PROBLEM STATEMENT: Starting at the line that contains "Image resolution: width=779", transcribe each line through the end of the material below, exactly and nothing else, leaving out the pictures.

DATA SHOWN:
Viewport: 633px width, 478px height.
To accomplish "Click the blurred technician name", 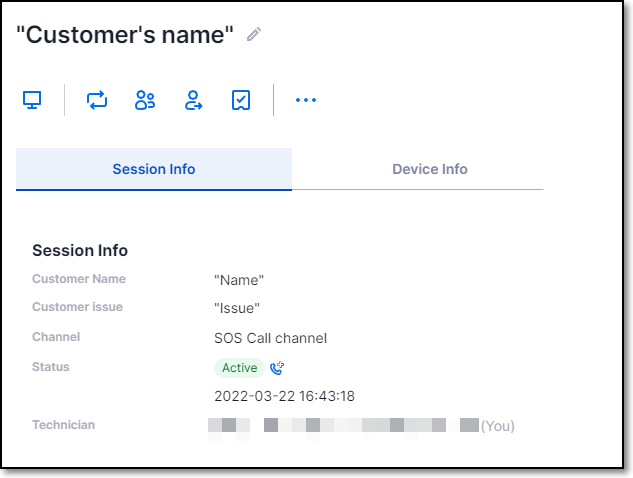I will coord(344,426).
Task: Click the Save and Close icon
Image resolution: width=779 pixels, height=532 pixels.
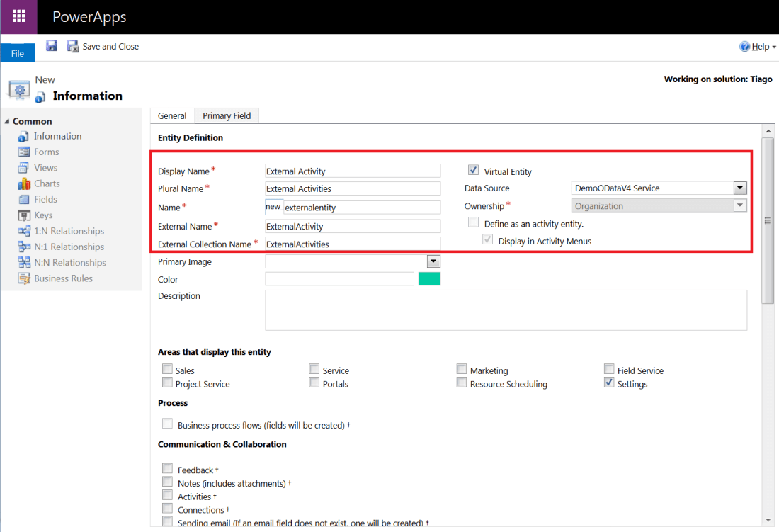Action: 73,46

WRITTEN SOLUTION:
Image resolution: width=779 pixels, height=532 pixels.
Action: 73,46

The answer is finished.